Pertemuan itu dicatat dalam Tempo, edisi 17-23 Oktober 2016. Di
majalah itu, Rocky mengatakan ingin mengantar transisi Agus dari militer ke
dunia sipil. Tentara selalu berada dalam situasi darurat sehingga pergerakannya
selalu efisien. Dalam militer, perintah atasan tak mungkin didebat. Tapi di
dunia sipil, segala hal bisa didebat. Dialektika adalah cara untuk menemukan
pengetahuan. Biarpun Agus punya latar sebagai alumnus Harvard University, ia
perlu disiapkan untuk memasuki panggung debat.
Diskusi antara Rocky dan Agus itu berlangsung
di tengah hingar-bingar politik bernuansa agama di berbagai media. Gubernur DKI
Basuki Tjahaja Purnama (Ahok) tengah menjadi sasaran demo dari berbagai elemen
gerakan Islam. Di berbagai kanal media sosial, pendukung Anies mengutuk Ahok
yang dianggap menistakan agama. Tak hanya itu, kecaman berujung pada kebencian
pada segala hal berbau Cina. Propaganda hitam disebar dan memasuki ruang-ruang
diskusi di berbagai media sosial.
Di atas kertas, Ahok seolah-olah hanya
berhadapan dengan Anies. Agus hanya dianggap sebagai 'anak bawang' yang masih
hijau. Media sosial hanya dipenuhi wacana tentang Ahok, serta Anies yang
memosisikan diri sebagai anti-tesis Ahok. Pertarungan keduanya seolah-olah
ulangan dari duel di arena pemilihan presiden yang memperhadapkan Jokowi dan
Prabowo.
Hingga akhirnya survei SMRC dirilis. Hasilnya
cukup mengejutkan sebab elektabilitas Agus justru berada di atas Anies.

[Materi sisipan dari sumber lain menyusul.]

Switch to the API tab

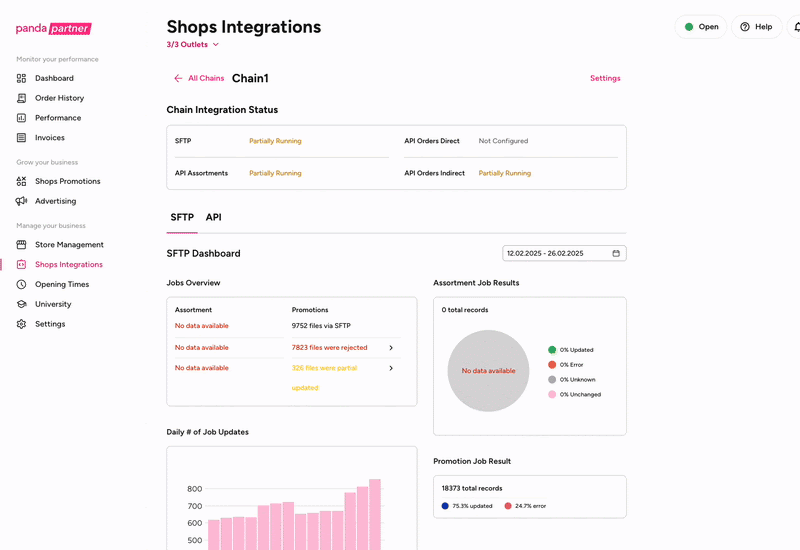213,217

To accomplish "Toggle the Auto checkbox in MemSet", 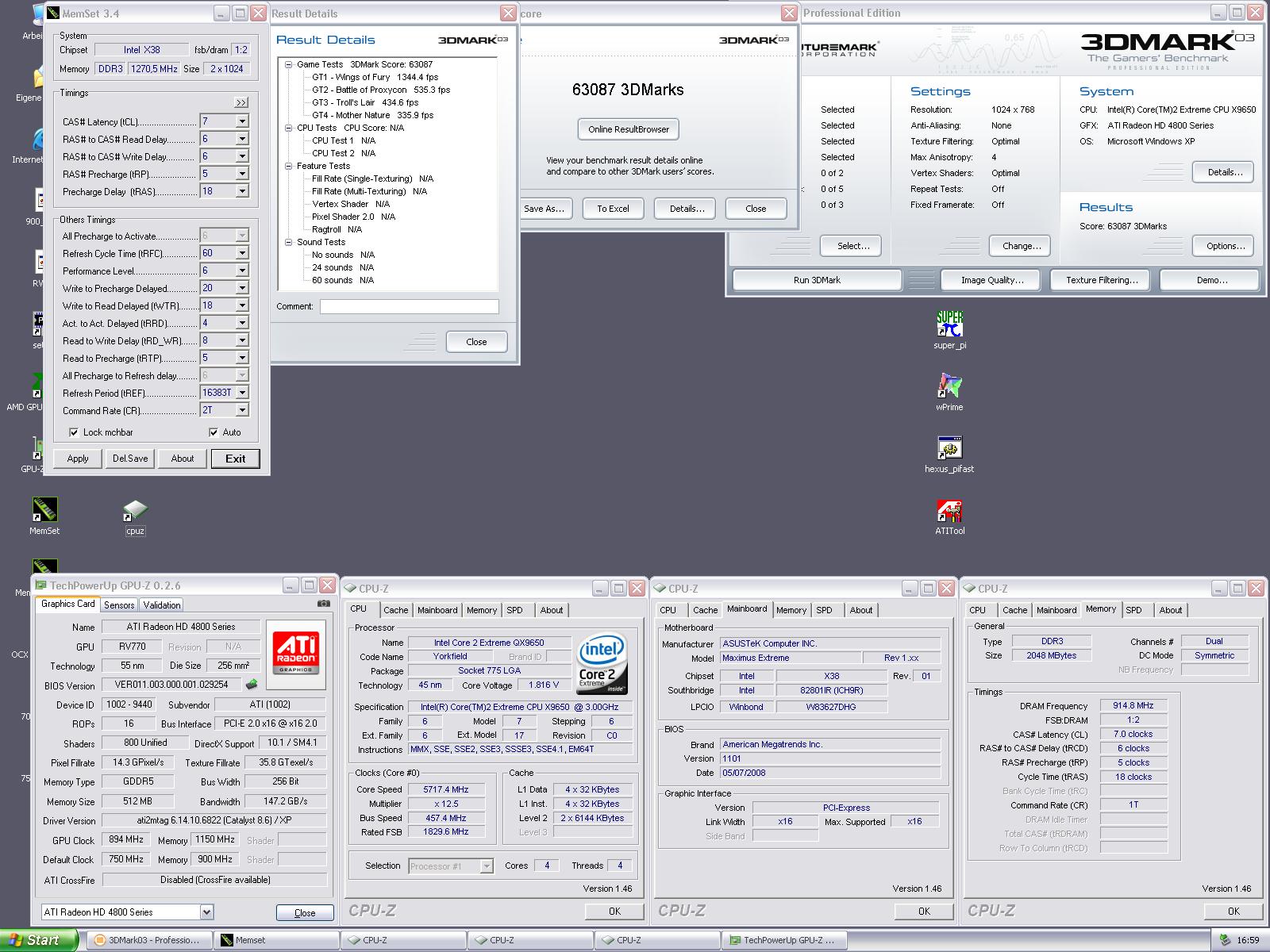I will tap(214, 432).
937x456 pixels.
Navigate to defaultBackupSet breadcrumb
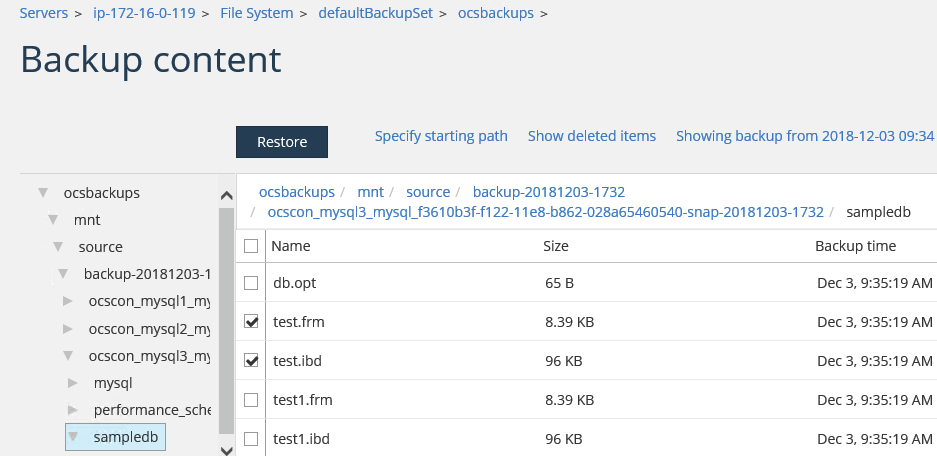pos(376,13)
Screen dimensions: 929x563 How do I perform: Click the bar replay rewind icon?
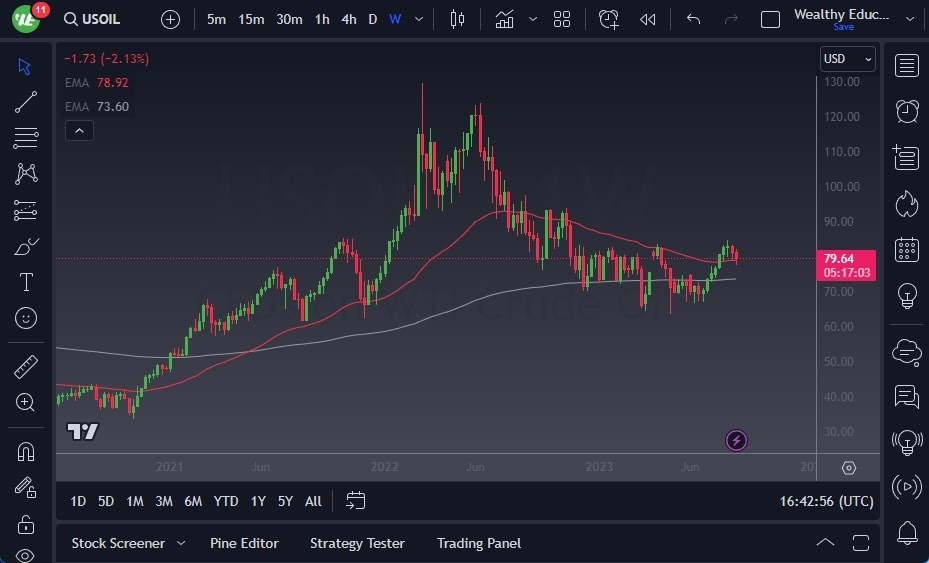[648, 19]
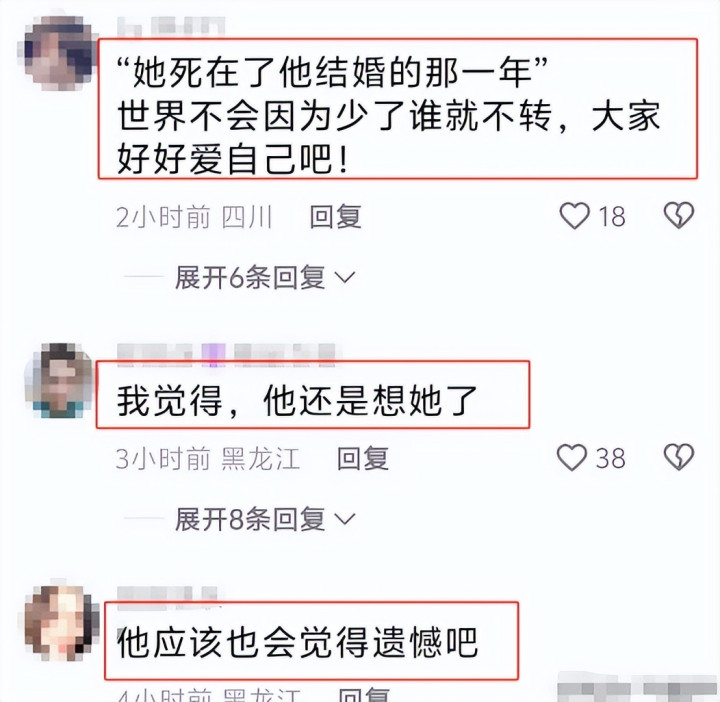720x702 pixels.
Task: Select comment text "他应该也会觉得遗憾吧"
Action: click(x=297, y=642)
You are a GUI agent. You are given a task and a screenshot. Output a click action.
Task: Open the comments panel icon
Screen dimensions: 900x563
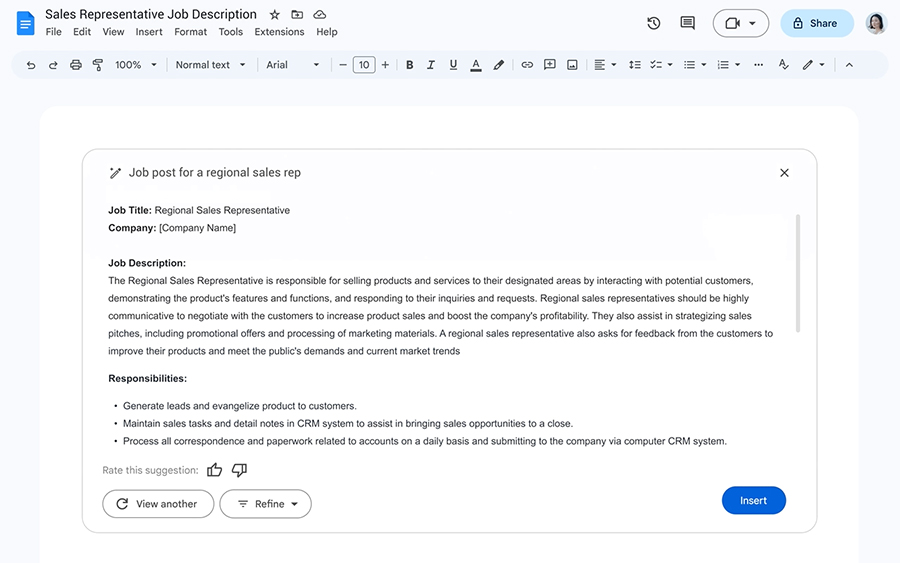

Rupanya, pergerakan Agus ke kantong-kantong pemukiman warga Jakarta perlahan
mendatangkan hasil. Dia tidak sesangar Anies yang menemui warga yang tergusur
akibat pelebaran sungai, akan tetapi Agus justru bisa mengambil banyak poin
saat menungunjungi pemukiman warga kelas menengah.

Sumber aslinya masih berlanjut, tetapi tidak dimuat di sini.